Airlines brace for busiest day of flights in four years

Jet-setters eager to escape the city for Christmas are being advised to get to the airport early as airlines predict their busiest day in four years.

After years of disruption, the air travel industry is almost back to pre-pandemic levels and expected to reach new heights on Friday as public schools around the country shut their gates for the year.

Qantas and Jetstar are expecting more than 8.5 million passengers on nearly 70,000 flights throughout December and January - more than half a million more people than the same time last year and the most since 2019/20.

Friday will be the group's single busiest day of the holiday period, with more than 150,000 customers set to take to the skies.

Virgin expects to carry 3.3 million passengers across its network during December and January - a nine per cent increase on last year.

The Qantas group has brought forward maintenance on its aircraft, placed extra planes on stand-by and brought on more staff, while Virgin is offering additional services on popular domestic and short-haul international routes.

Sydney Airport
Extra staff are being brought on to help ease passengers through the gates at Sydney Airport.

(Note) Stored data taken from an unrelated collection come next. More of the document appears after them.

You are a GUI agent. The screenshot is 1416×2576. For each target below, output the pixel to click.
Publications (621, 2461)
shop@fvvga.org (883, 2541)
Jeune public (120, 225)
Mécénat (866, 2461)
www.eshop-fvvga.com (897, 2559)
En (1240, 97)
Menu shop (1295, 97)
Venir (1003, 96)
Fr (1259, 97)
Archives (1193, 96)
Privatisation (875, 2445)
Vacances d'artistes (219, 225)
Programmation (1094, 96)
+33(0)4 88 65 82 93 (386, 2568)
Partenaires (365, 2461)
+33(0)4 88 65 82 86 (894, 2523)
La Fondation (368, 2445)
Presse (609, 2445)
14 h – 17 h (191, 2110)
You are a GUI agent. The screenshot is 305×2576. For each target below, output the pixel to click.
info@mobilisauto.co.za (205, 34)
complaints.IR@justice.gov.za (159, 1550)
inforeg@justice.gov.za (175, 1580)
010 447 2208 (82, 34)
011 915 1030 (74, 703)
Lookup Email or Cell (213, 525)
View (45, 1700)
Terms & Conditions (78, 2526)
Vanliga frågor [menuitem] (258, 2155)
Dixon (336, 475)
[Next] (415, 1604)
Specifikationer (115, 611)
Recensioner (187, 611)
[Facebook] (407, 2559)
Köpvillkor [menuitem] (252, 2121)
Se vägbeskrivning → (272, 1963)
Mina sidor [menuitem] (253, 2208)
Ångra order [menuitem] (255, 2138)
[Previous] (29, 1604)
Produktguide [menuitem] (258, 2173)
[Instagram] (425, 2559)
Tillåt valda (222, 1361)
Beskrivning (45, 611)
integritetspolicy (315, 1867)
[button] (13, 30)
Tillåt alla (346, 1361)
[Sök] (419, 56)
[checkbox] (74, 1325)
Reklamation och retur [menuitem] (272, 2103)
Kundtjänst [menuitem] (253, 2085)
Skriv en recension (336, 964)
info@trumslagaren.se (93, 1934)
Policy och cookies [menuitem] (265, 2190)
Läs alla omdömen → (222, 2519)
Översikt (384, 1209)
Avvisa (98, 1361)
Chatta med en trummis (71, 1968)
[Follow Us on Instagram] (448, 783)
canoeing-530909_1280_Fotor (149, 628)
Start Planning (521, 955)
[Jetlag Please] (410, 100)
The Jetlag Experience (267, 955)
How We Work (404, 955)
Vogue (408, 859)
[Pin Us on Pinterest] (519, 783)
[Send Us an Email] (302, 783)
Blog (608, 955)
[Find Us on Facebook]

Newly arrived Sydney Airport boss Scott Charlton said staff were prepared for the airport's biggest holiday period in four years.

"This is the first Christmas holiday since 2019 that the border with mainland China is open and demand is strong, with seat capacity back to pre-COVID levels as we head into 2024," he said.

Across the three-week Christmas period, which stretches from December 14 to January 3, Sydney Airport expects to usher 2.6 million travellers through its terminals - almost 500,000 more than last year.

The Australian aviation industry's on-time performance has nose-dived in recent years, from 90 per cent of flights departing and arriving on time in October 2020 to 71.1 per cent this year, as airlines battle to keep up with rising passenger demand.

Cancellations have increased to 3.8 per cent from the long-term average of 2.2 per cent.

While Sydney Airport does not anticipate any more delays than usual, extra staff are being brought on to help ease passengers through the gates.

It advised customers to turn up early and pre-book parking as space was likely to be at a premium.

The last two Fridays before Christmas are traditionally the busiest days of the period as travellers make a hasty getaway after schools and businesses wind down for the year.